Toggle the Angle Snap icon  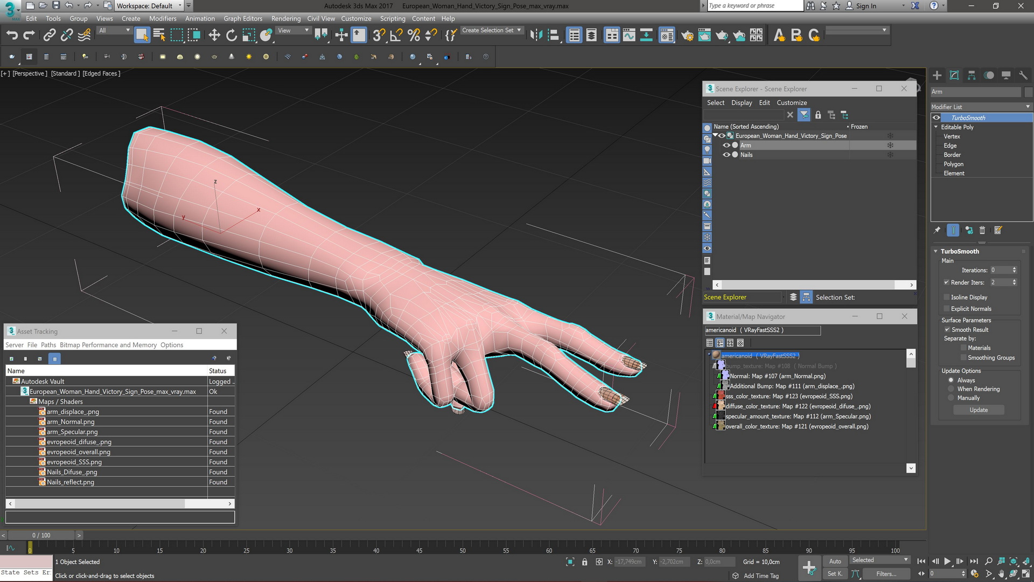click(396, 36)
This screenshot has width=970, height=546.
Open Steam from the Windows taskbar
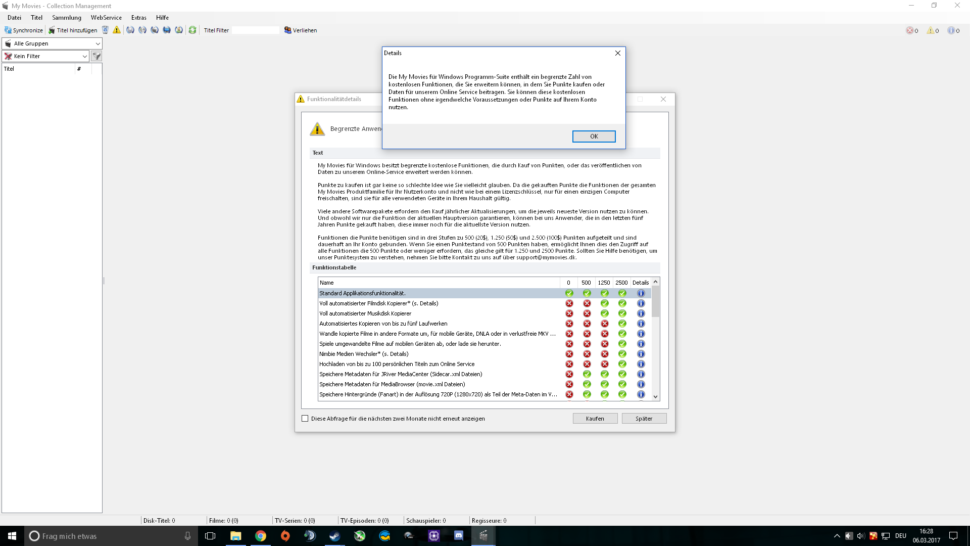[x=334, y=536]
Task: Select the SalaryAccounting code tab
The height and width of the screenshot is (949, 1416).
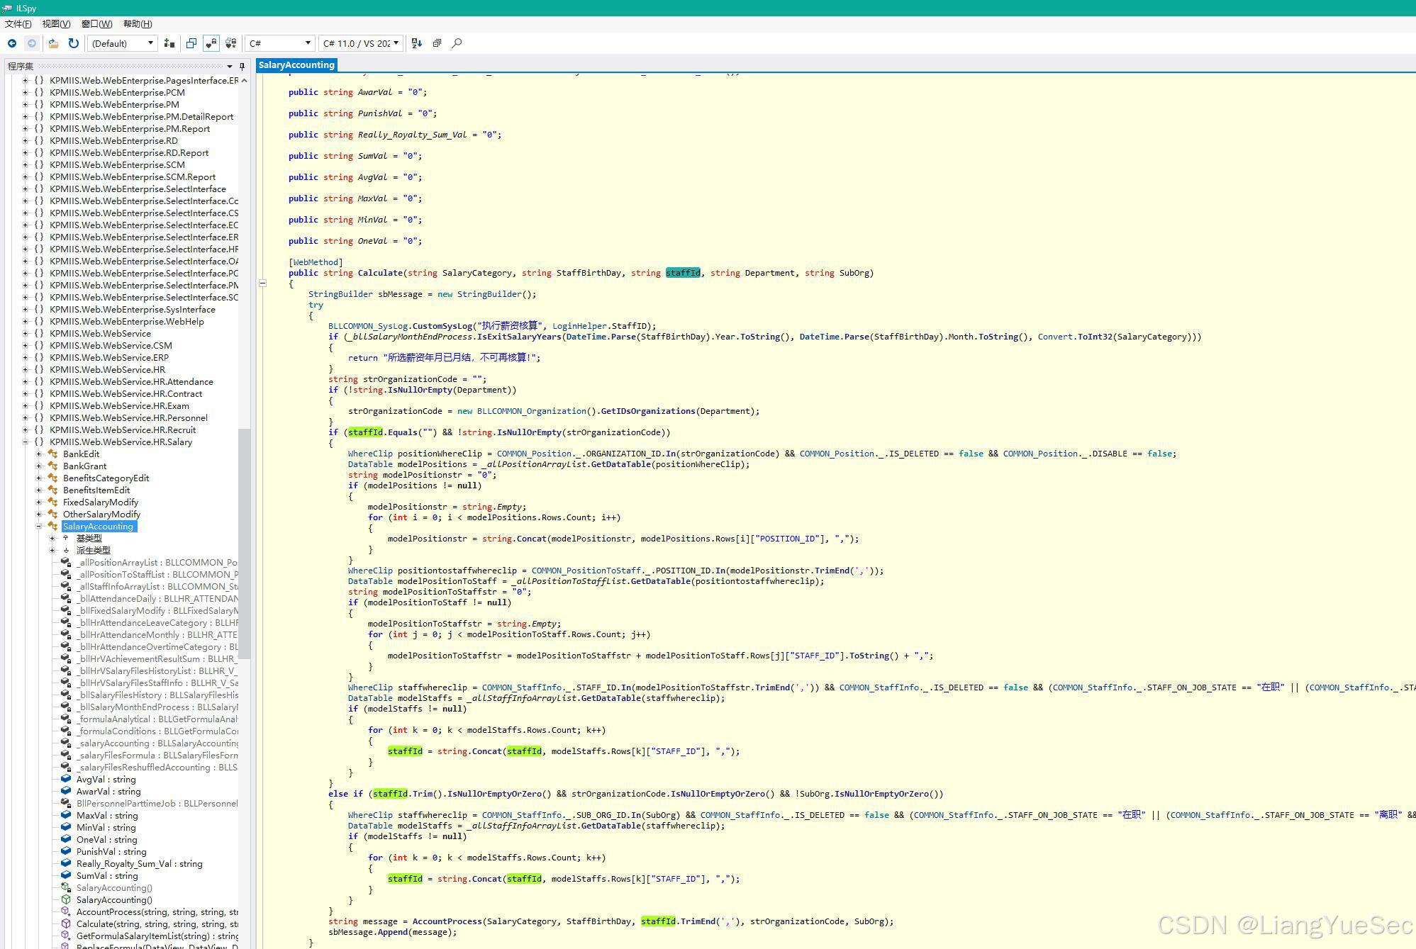Action: [x=296, y=65]
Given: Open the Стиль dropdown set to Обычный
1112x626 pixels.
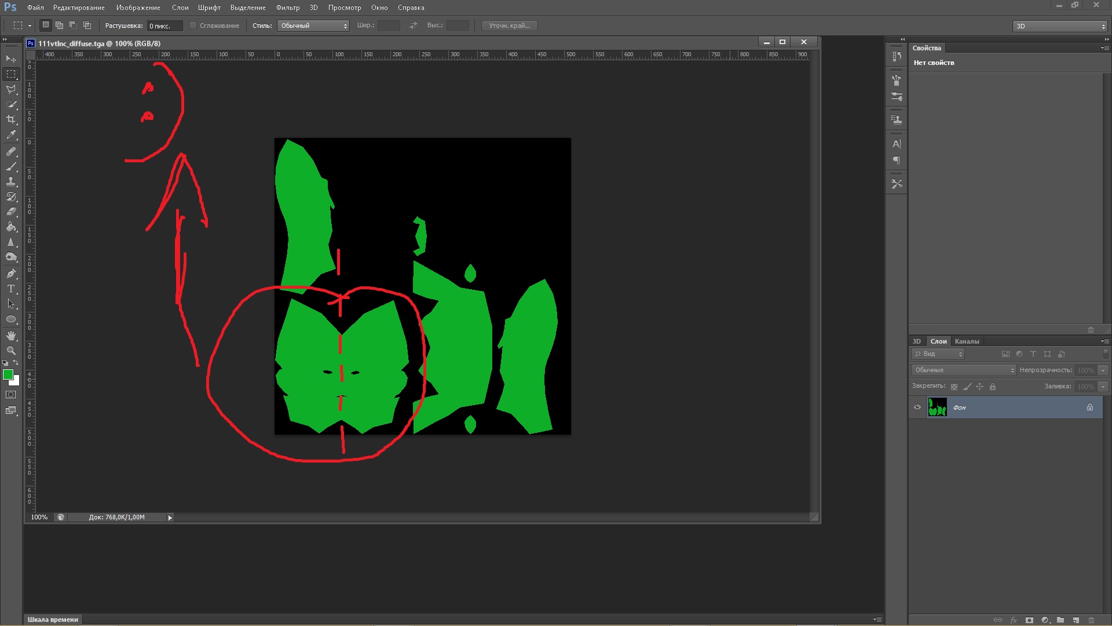Looking at the screenshot, I should 313,26.
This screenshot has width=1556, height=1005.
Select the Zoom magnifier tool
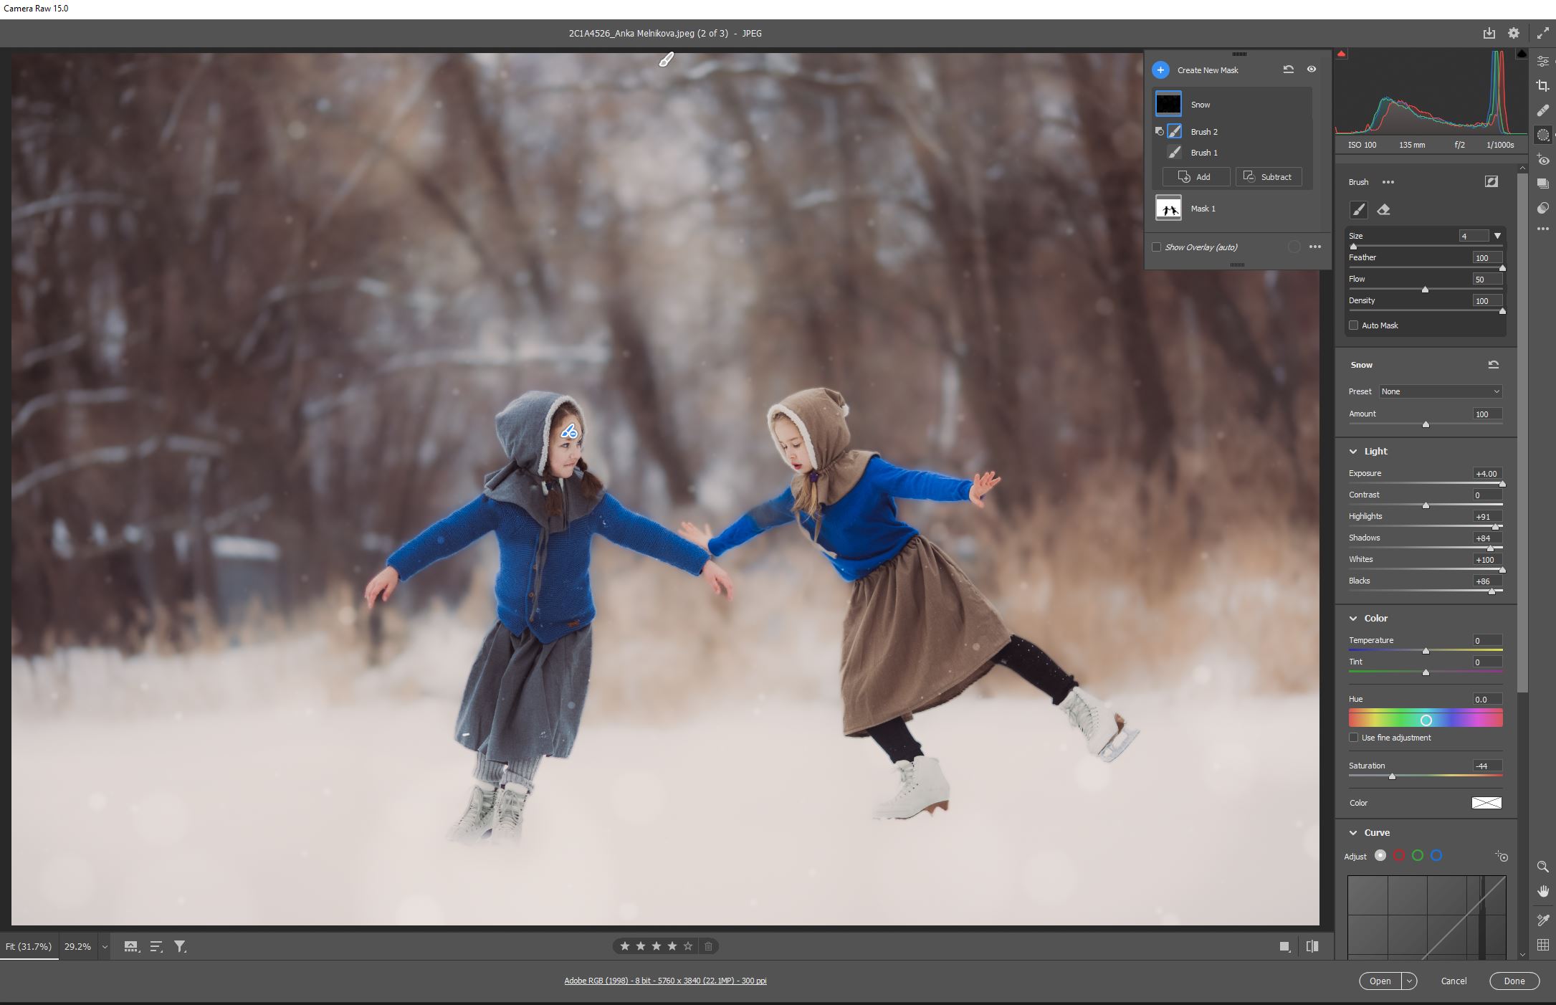pyautogui.click(x=1543, y=867)
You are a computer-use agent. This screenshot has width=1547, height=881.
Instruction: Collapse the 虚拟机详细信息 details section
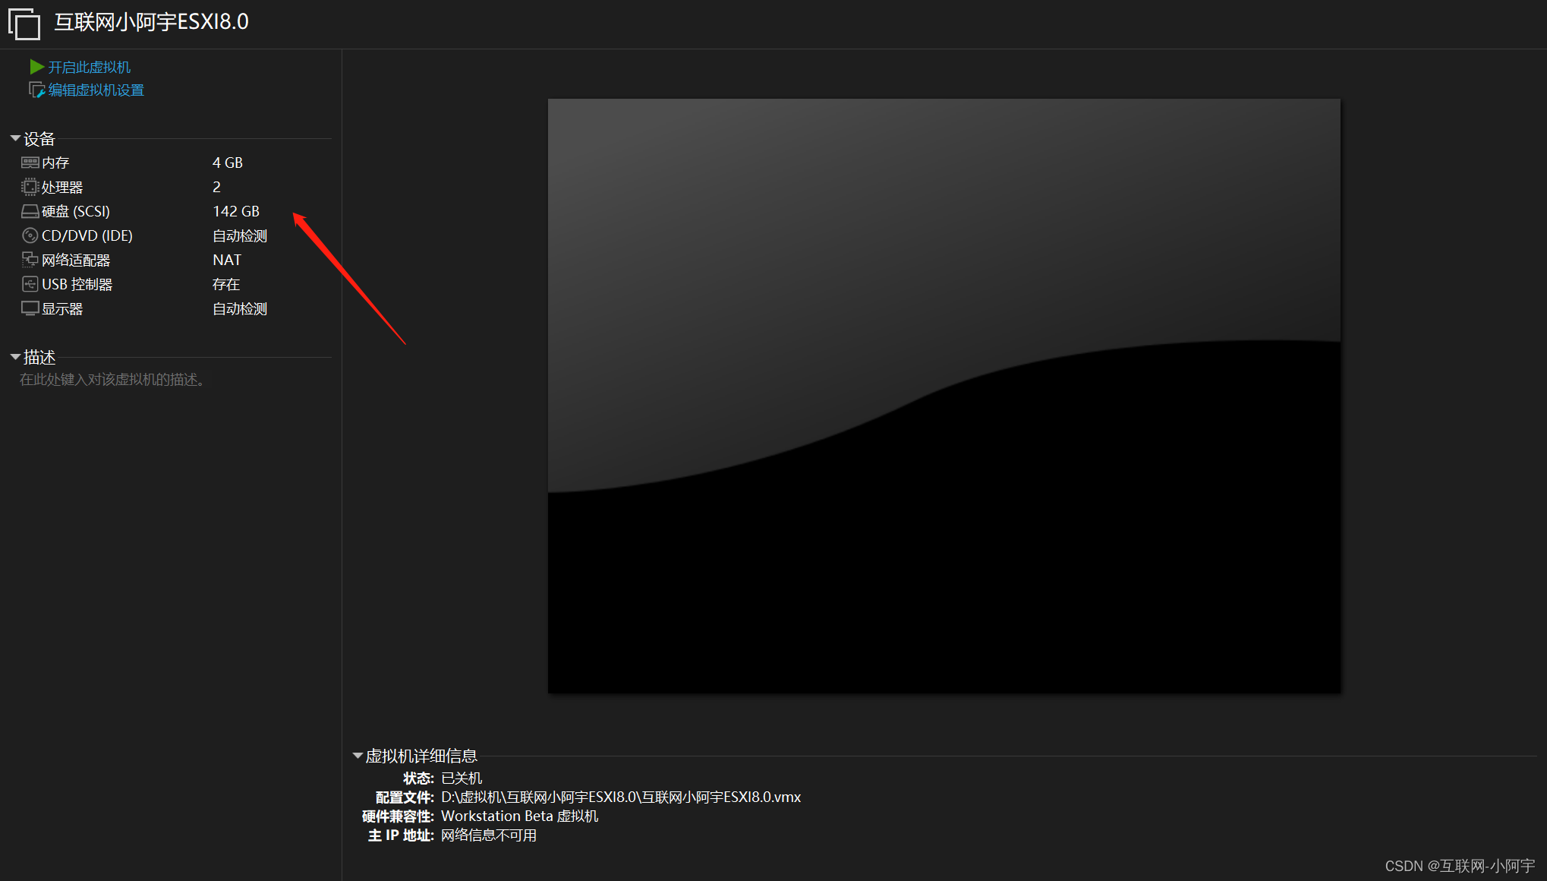point(358,756)
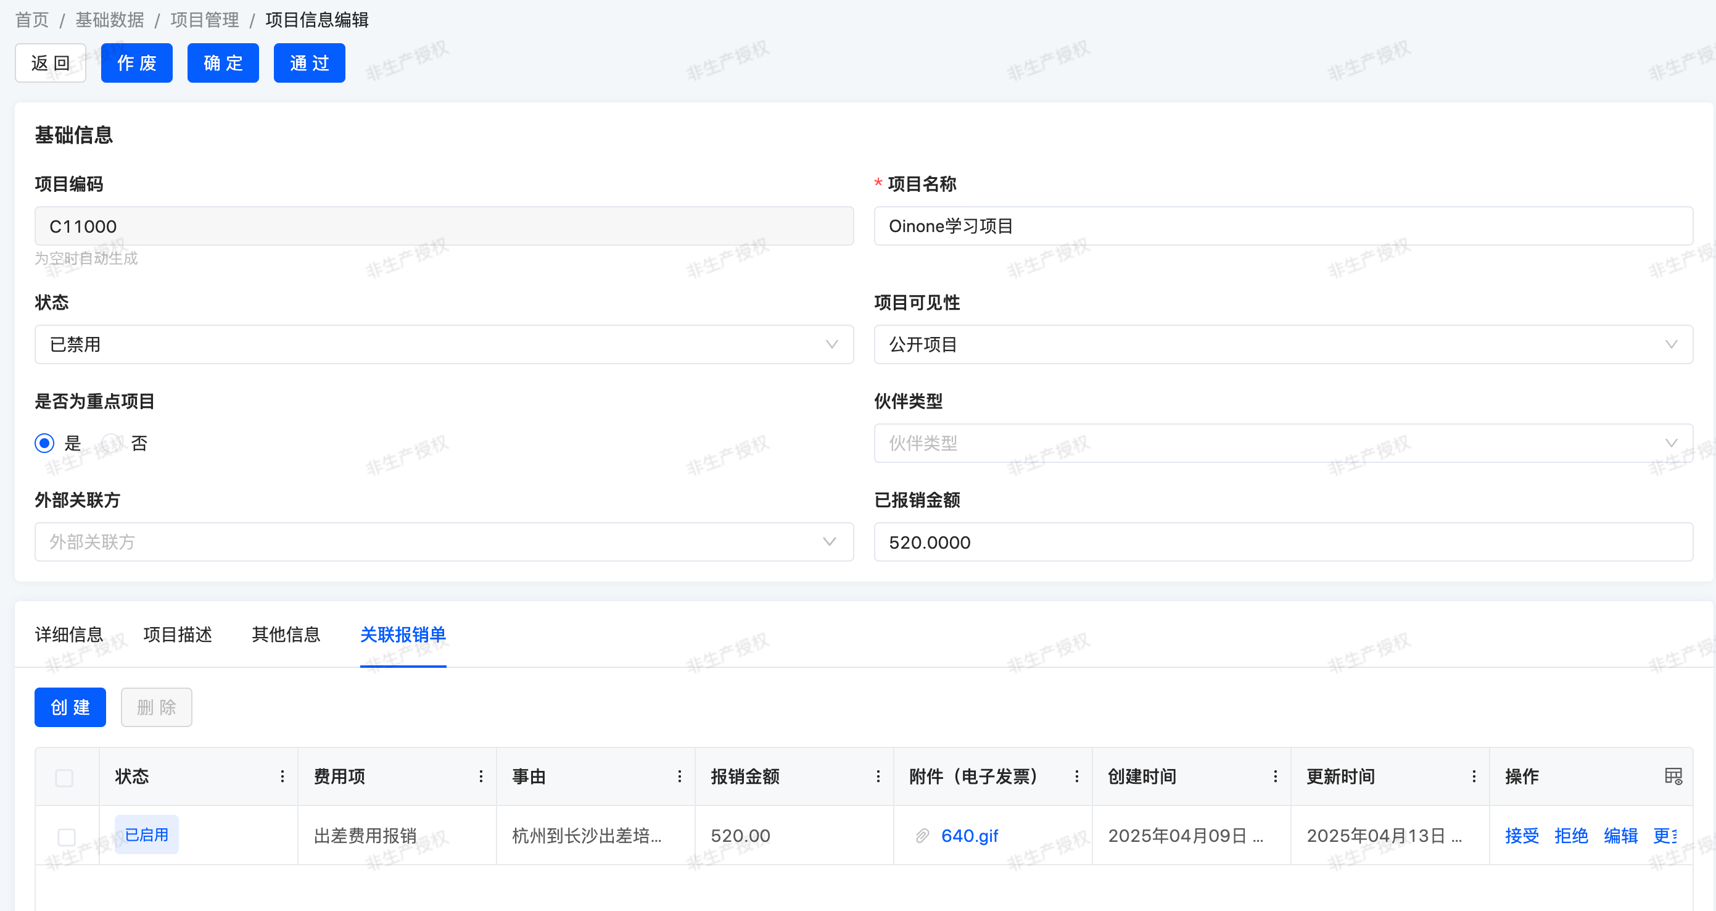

== == ==

**Directions:**
Search the data above for the string "This" and return every line that has it.

**Written response:**
This screenshot has width=970, height=546.
This screenshot has width=1556, height=1005.
You are a computer-use agent. This screenshot has width=1547, height=881.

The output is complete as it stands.